The IRS has developed voluntary disclosure programs that allow taxpayers to come forward, correct their past mistakes, pay past-due taxes, and pay a set penalty or, in some cases, pay no penalty. The first disclosure program, the Offshore Voluntary Disclosure Program (“OVDP”), was initiated in 2009. The second, the Streamlined Compliance Filing Procedures, was later developed by the IRS for taxpayers whose actions were innocent (non-willful) and are thus afforded lower penalties and assessments.


The OVDP requires the taxpayer to correct eight years of tax returns by either filing amended tax returns or original tax returns if no tax returns were filed, filing eight years of correct FBARs, and paying a penalty of twenty-seven and a half percent (27.5%) on the foreign assets associated with tax noncompliance. This penalty increases to fifty percent (50%) if the taxpayer has an account at a bank identified by the IRS as a financial institution that has aided and abetted in tax evasion.

The OVDP is not a short term process by any means. However, at the conclusion of the OVDP process, the IRS and the taxpayer will enter a Closing Agreement (Form 906) where the IRS will recommend to the Department of Justice that criminal charges should not be filed based on the taxpayers voluntary disclosure and compliance in the program. A benefit that the OVDP offers is that the IRS cannot later audit matters that are subject of the OVDP process.

II: Streamlined Compliance Filing Procedures

The Streamlined Compliance Filing Procedures are only available to taxpayers whose failure to report foreign income or foreign assets was non-willful. Non-willful conduct is defined by the Internal Revenue Service as “conduct that is due to negligence, inadvertence, or mistake, or conduct that is the result of a good-faith misunderstanding of the requirements of the law.” See Internal Revenue Service Eligibility for the Streamlined Domestic Offshore Procedures (Sept. 25, 2015) https://www.irs.gov/Individuals/International-Taxpayers/U-S-Taxpayers-Residing-in-the-United-States. The Streamlined Procedures require the taxpayer(s) sign a statement under penalty of perjury that their conduct was non-willful.

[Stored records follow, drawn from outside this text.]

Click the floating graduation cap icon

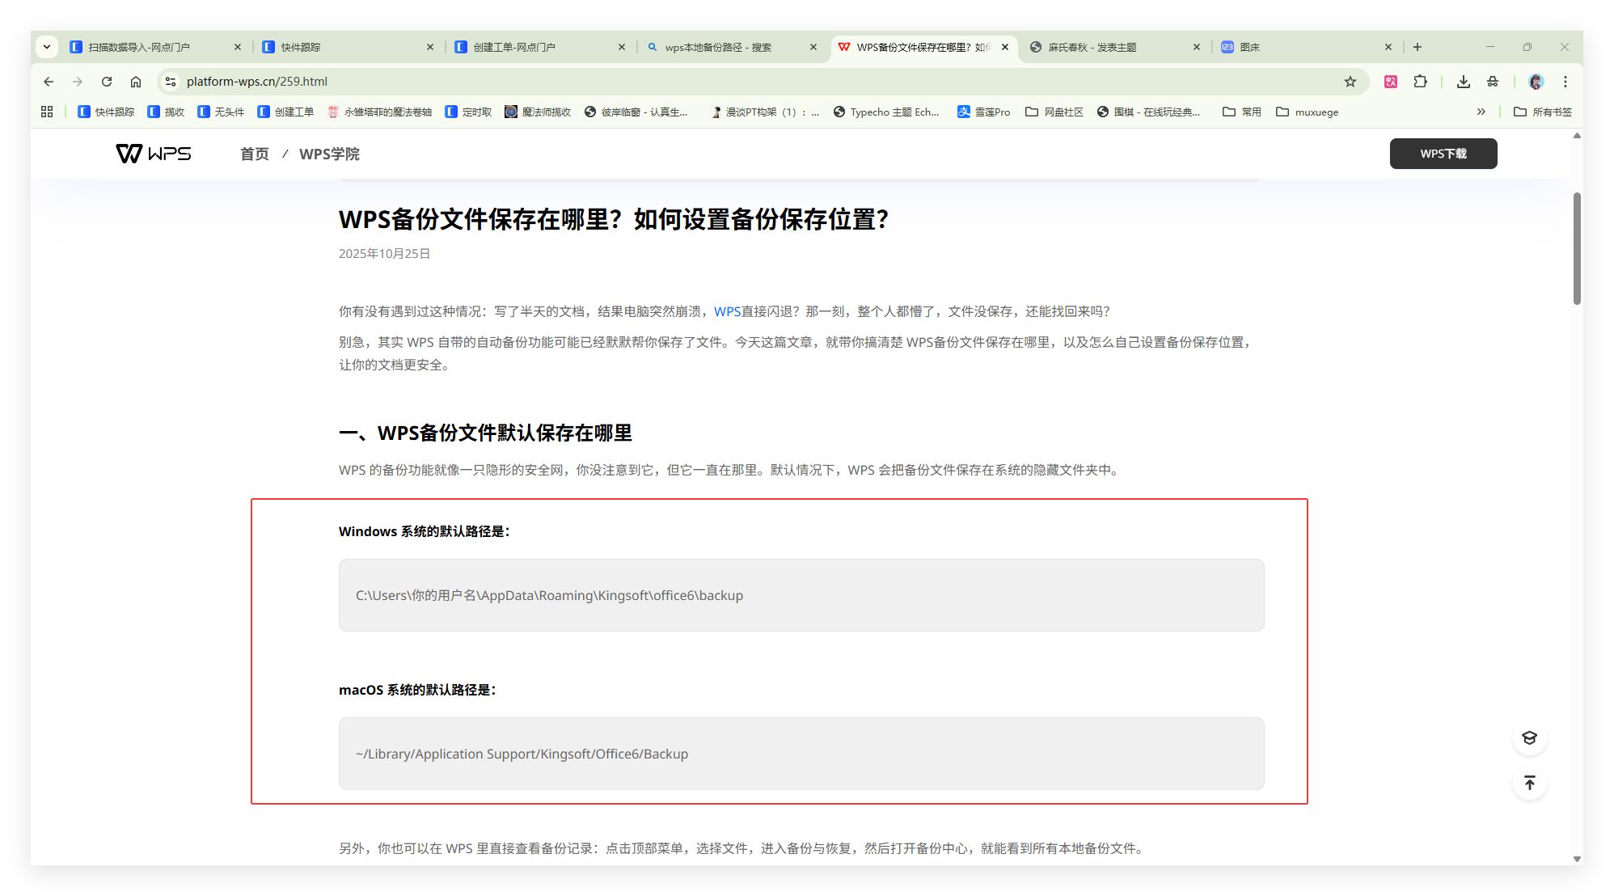(x=1529, y=738)
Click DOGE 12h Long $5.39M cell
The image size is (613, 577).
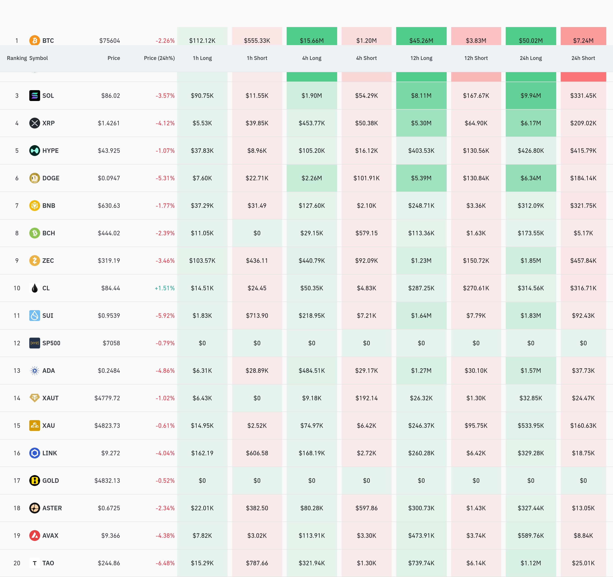point(421,178)
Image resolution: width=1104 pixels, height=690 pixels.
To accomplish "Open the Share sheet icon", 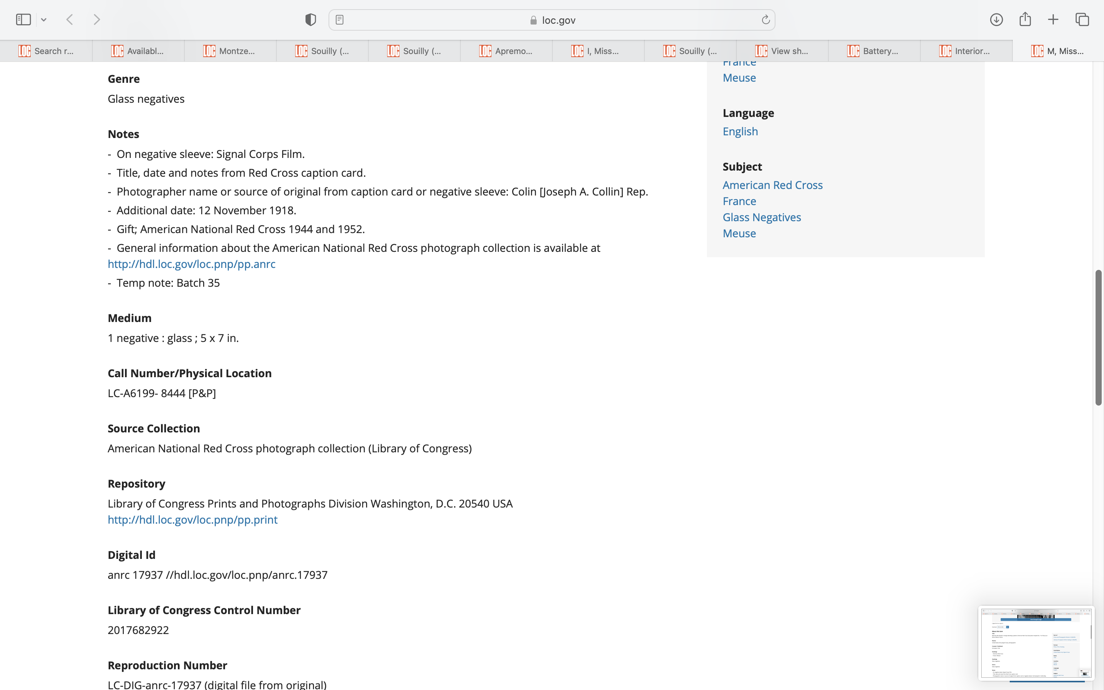I will coord(1025,20).
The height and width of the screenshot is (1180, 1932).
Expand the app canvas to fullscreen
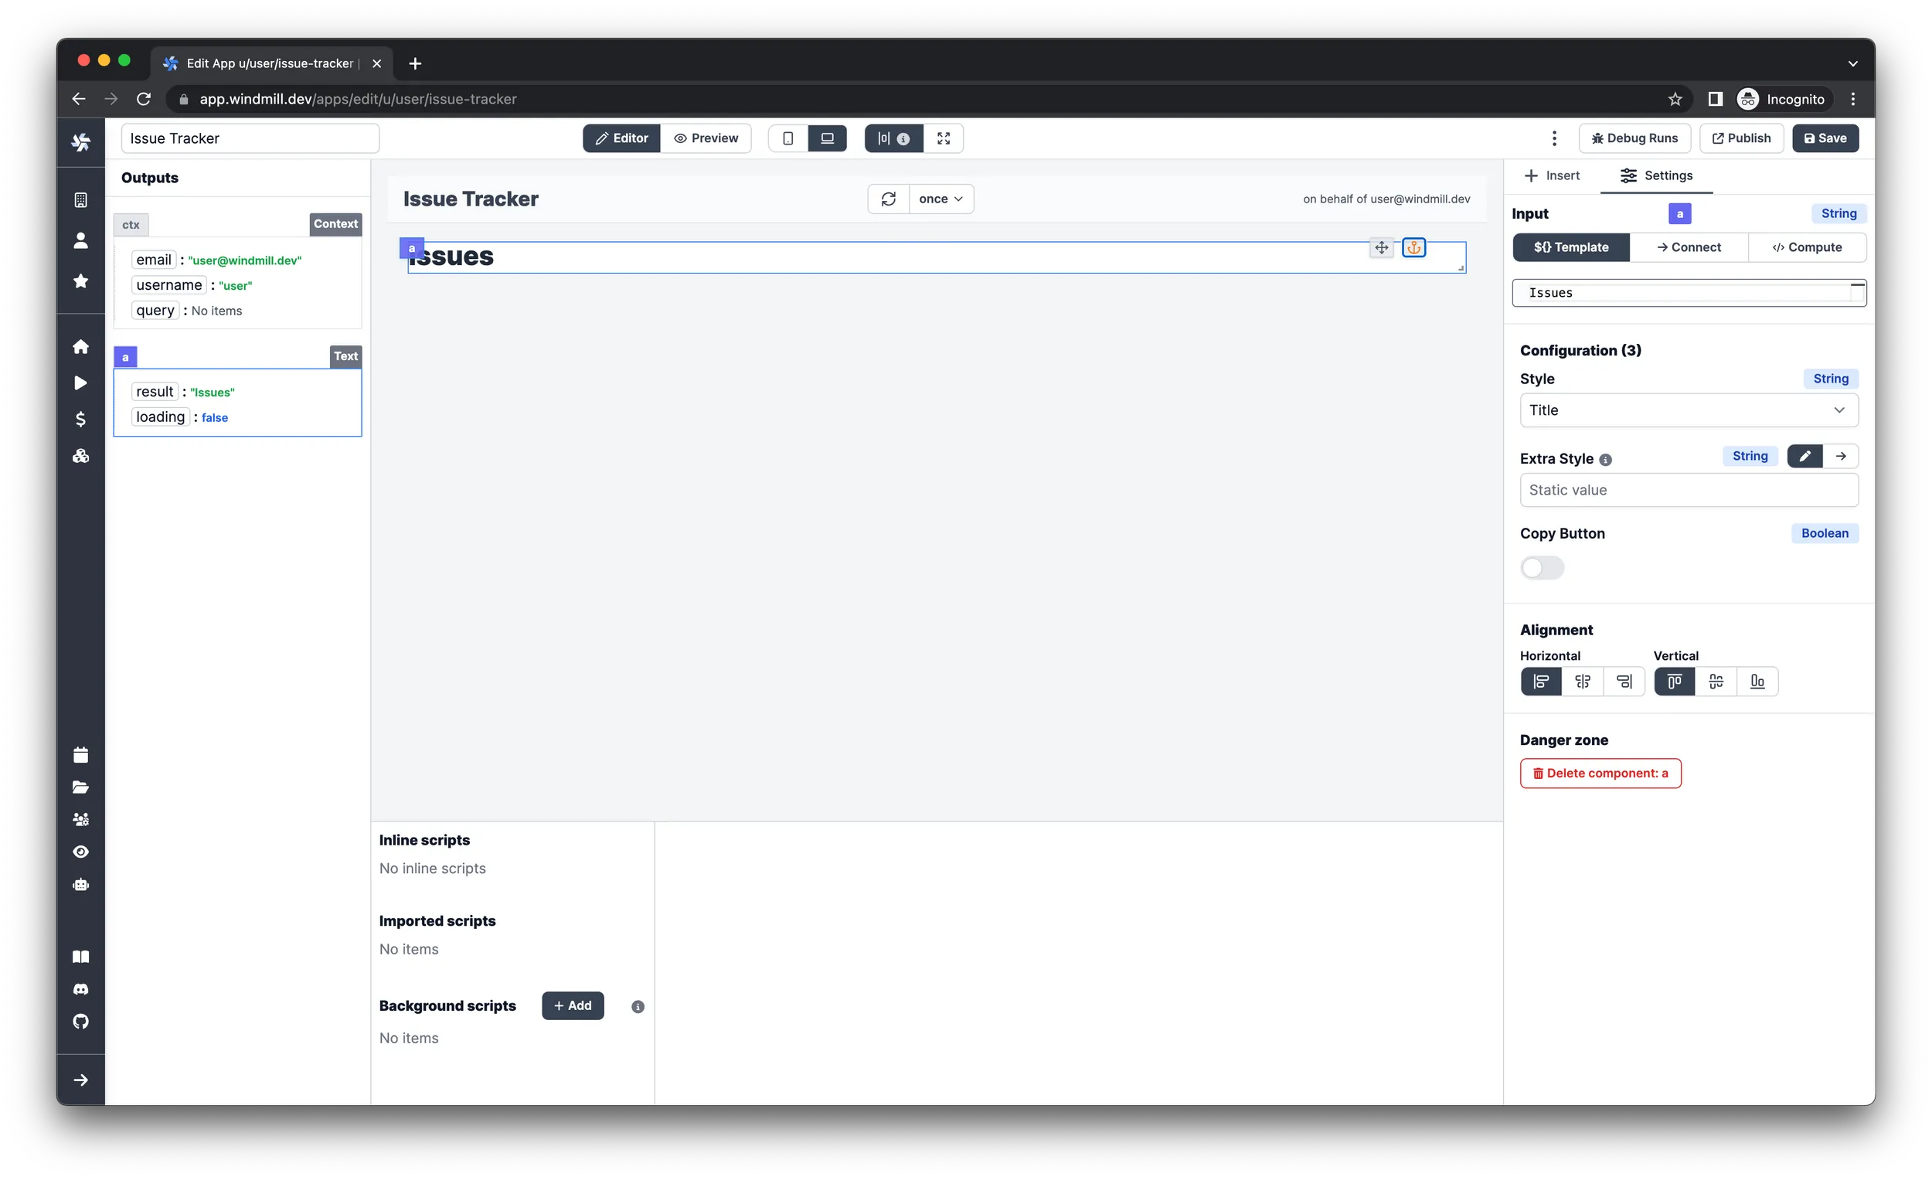(943, 138)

Taxpayers that reside in the United States can enter the Streamlined Domestic Offshore Procedures (“SDOP”). Under the SDOP, applicants must file three years of amended returns and six years of corrected FBARs. At the time of application, they also must pay all taxes and interest that are due with the amended returns, along with a five percent (5%) penalty (as opposed to 27.5% or 50% under the OVDP). The penalty only applies to financial assets (which excludes rental real estate) and is based on the assets year-end value (whereas the OVDP bases the penalty on the highest aggregate value during the disclosure period).

Taxpayers that meet certain non-residency requirements may enter the Streamlined Foreign Offshore Procedures, which largely mimics the SDOP except that there is no associated penalty.

There are some negative aspects associated with the Streamlined Procedures that are not present with the OVDP. For example, under the Streamlined Procedures, (1) there is no determination letter or closing agreement, so taxpayers are not informed whether their applications were accepted; (2) the IRS still may pursue criminal action against the taxpayer; (3) the IRS still may audit the taxpayer; and (4) if the IRS ends up rejecting a Streamlined application, both the Streamlined Procedures and OVDP are no longer available, and the draconian penalty explained above regime applies. Accordingly, selecting the Streamlined Procedures carries significant risks for the taxpayer, specifically in the event that the IRS rejects an application, in which case the IRS has all the information it needs to assess high civil penalties or even criminal prosecution.

III. Why Hire a Tax Attorney Before Selecting a Voluntary Disclosure Program?

Based on the aforementioned risks and considerations, it is imperative that you seek the advice of a tax attorney experienced with foreign income reporting rules and disclosure requirements. The ability to have your attorney assess your situation under the protection of the attorney-client privilege should provide you with greater peace of mind in the selection of the appropriate disclosure program.